How many budgets can I create per account?

By default, you can create up to 100 budgets per AWS account. You can request a soft limit increase through the AWS Support Center.

Can I set a budget for a specific AWS service only?

Yes, when creating a budget, you can filter it by service, region, linked account, or custom tags. For instance, you can create a budget that only tracks Amazon EC2 costs.

Does AWS Budgets work across multiple accounts in AWS Organizations?

Yes, if you have consolidated billing, you can create budgets at the master account level that track the entire organization's costs. You can also create budgets for individual member accounts.

What is the difference between an actual budget alert and a forecasted alert?

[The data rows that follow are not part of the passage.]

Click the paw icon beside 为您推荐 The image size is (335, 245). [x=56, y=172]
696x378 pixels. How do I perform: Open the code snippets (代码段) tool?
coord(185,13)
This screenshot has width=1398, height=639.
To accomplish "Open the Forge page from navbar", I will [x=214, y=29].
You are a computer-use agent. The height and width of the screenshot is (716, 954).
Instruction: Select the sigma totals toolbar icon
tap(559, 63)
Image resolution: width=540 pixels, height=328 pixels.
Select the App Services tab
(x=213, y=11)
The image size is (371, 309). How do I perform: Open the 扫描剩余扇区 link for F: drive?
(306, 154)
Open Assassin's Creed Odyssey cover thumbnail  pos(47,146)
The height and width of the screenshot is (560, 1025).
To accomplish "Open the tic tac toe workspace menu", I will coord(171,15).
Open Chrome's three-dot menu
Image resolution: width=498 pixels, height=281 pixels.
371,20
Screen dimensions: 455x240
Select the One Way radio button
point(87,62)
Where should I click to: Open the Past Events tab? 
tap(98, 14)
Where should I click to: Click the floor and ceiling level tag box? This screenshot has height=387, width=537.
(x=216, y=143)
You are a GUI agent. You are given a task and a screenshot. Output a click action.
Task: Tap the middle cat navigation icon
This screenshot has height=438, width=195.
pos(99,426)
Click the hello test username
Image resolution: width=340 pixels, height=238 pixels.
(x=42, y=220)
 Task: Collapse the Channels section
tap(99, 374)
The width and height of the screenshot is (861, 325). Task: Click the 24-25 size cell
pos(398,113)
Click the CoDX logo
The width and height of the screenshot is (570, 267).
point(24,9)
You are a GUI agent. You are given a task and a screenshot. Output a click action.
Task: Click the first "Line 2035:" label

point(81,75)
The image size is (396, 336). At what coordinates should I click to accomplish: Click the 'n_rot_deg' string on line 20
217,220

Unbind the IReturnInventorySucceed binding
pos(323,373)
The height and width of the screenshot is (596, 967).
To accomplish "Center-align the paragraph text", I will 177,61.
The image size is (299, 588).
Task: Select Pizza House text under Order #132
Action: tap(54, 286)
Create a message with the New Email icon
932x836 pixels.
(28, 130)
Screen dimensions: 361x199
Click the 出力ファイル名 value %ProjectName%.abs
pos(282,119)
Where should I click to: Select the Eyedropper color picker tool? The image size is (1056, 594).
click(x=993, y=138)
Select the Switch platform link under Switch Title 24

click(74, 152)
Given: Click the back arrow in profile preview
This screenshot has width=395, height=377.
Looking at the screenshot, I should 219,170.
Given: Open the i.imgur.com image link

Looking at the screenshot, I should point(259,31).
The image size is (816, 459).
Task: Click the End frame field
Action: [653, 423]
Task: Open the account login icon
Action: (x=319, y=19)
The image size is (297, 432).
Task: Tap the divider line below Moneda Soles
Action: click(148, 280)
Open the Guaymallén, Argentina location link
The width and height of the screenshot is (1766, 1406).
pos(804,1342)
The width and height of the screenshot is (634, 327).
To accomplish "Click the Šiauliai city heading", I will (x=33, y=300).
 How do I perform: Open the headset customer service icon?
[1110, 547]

An actual alert triggers when your current month-to-date costs reach the threshold. A forecasted alert triggers when AWS predicts you will exceed the budget by the end of the month based on your usage patterns.

Can AWS Budgets automatically stop my services if I exceed the budget?

Not by itself. You need to configure an AWS Budget Action, which can stop or terminate resources, apply IAM policies, or run a Lambda function when the budget threshold is exceeded.

Summary

AWS Budgets is an essential tool for any organization using AWS to keep cloud costs predictable and under control. It allows you to set financial and usage limits, and it proactively alerts you when you are approaching or have exceeded those limits. By providing early warnings, it gives you the opportunity to investigate and take corrective action before you face a surprise bill.

For IT certification learners, especially those taking the AWS Cloud Practitioner exam, understanding AWS Budgets is a key part of the cost management domain. You should be able to describe its purpose, differentiate it from AWS Cost Explorer, and know how to set up a basic budget with alerts. The concept of using both actual and forecasted alerts is a common exam detail.

In practice, AWS Budgets works best when combined with a thoughtful cost governance strategy. Using tags, multiple thresholds, and AWS Budget Actions can transform a simple alerting tool into an automated cost control system. The main takeaway for the exam is: AWS Budgets is for proactive alerts on cost and usage, not for analyzing past data, not for automatically stopping resources by default, and not for performance monitoring. Keep that distinction clear, and you will handle exam questions confidently.